Copy out the records again. Change nothing.

TASK MATERIAL Block Start

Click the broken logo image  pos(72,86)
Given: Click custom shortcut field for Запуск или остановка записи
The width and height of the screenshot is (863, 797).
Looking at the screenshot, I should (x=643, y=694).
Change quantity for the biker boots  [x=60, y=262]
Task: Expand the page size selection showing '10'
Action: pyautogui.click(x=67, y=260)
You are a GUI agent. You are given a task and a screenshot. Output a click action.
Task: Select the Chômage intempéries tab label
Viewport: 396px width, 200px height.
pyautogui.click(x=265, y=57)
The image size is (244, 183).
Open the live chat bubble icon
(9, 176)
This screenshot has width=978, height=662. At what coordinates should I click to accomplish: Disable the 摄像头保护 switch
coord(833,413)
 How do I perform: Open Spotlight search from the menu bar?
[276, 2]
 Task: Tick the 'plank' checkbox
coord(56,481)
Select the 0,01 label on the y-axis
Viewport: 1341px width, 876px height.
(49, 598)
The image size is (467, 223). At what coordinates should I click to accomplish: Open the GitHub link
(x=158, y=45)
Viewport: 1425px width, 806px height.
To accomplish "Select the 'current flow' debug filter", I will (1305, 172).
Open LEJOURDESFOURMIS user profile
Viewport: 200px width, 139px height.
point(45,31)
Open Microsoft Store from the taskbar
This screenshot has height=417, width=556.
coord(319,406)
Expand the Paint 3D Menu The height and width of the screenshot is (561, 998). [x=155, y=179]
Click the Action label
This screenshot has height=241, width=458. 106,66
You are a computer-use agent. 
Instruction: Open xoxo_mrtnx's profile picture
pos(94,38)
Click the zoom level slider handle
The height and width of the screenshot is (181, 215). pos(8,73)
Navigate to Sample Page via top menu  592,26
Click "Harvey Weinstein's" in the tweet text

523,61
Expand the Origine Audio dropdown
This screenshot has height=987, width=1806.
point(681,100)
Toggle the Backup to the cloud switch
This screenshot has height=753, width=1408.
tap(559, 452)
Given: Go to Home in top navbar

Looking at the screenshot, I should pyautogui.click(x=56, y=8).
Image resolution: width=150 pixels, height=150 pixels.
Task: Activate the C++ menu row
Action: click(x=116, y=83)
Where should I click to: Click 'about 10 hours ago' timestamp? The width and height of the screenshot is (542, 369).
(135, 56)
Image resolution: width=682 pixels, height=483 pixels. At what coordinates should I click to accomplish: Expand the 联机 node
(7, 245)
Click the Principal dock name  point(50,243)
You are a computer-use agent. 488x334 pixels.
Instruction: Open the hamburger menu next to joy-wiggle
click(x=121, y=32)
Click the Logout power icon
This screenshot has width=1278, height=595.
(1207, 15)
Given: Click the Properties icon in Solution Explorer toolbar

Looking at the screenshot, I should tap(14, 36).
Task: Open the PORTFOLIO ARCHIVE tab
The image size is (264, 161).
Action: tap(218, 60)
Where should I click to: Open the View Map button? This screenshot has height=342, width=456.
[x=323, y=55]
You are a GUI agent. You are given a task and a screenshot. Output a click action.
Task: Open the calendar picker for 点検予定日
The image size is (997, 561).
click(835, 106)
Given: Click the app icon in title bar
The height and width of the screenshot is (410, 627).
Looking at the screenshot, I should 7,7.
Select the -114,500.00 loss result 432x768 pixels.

TASK MATERIAL Block End

TASK SOLUTION |
Click the broken logo image  pos(72,86)
Given: Click custom shortcut field for Запуск или остановка записи
The width and height of the screenshot is (863, 797).
Looking at the screenshot, I should (x=643, y=694).
Change quantity for the biker boots  [x=60, y=262]
Task: Expand the page size selection showing '10'
Action: pyautogui.click(x=67, y=260)
You are a GUI agent. You are given a task and a screenshot. Output a click action.
Task: Select the Chômage intempéries tab label
Viewport: 396px width, 200px height.
pyautogui.click(x=265, y=57)
The image size is (244, 183).
Open the live chat bubble icon
(9, 176)
This screenshot has width=978, height=662. At what coordinates should I click to accomplish: Disable the 摄像头保护 switch
coord(833,413)
 How do I perform: Open Spotlight search from the menu bar?
[276, 2]
 Task: Tick the 'plank' checkbox
coord(56,481)
Select the 0,01 label on the y-axis
Viewport: 1341px width, 876px height.
(49, 598)
The image size is (467, 223). At what coordinates should I click to accomplish: Open the GitHub link
(x=158, y=45)
Viewport: 1425px width, 806px height.
To accomplish "Select the 'current flow' debug filter", I will (1305, 172).
Open LEJOURDESFOURMIS user profile
Viewport: 200px width, 139px height.
point(45,31)
Open Microsoft Store from the taskbar
This screenshot has height=417, width=556.
coord(319,406)
Expand the Paint 3D Menu The height and width of the screenshot is (561, 998). [x=155, y=179]
Click the Action label
This screenshot has height=241, width=458. 106,66
You are a computer-use agent. 
Instruction: Open xoxo_mrtnx's profile picture
pos(94,38)
Click the zoom level slider handle
The height and width of the screenshot is (181, 215). pos(8,73)
Navigate to Sample Page via top menu  592,26
Click "Harvey Weinstein's" in the tweet text

523,61
Expand the Origine Audio dropdown
This screenshot has height=987, width=1806.
point(681,100)
Toggle the Backup to the cloud switch
This screenshot has height=753, width=1408.
tap(559, 452)
Given: Go to Home in top navbar

Looking at the screenshot, I should pyautogui.click(x=56, y=8).
Image resolution: width=150 pixels, height=150 pixels.
Task: Activate the C++ menu row
Action: click(x=116, y=83)
Where should I click to: Click 'about 10 hours ago' timestamp? The width and height of the screenshot is (542, 369).
(135, 56)
Image resolution: width=682 pixels, height=483 pixels. At what coordinates should I click to accomplish: Expand the 联机 node
(7, 245)
Click the Principal dock name  point(50,243)
You are a computer-use agent. 488x334 pixels.
Instruction: Open the hamburger menu next to joy-wiggle
click(x=121, y=32)
Click the Logout power icon
This screenshot has width=1278, height=595.
(1207, 15)
Given: Click the Properties icon in Solution Explorer toolbar

Looking at the screenshot, I should tap(14, 36).
Task: Open the PORTFOLIO ARCHIVE tab
The image size is (264, 161).
Action: tap(218, 60)
Where should I click to: Open the View Map button? This screenshot has height=342, width=456.
[x=323, y=55]
You are a GUI agent. You are given a task and a screenshot. Output a click action.
Task: Open the calendar picker for 点検予定日
The image size is (997, 561).
click(835, 106)
Given: Click the app icon in title bar
The height and width of the screenshot is (410, 627).
Looking at the screenshot, I should 7,7.
Select the -114,500.00 loss result 432x768 pixels.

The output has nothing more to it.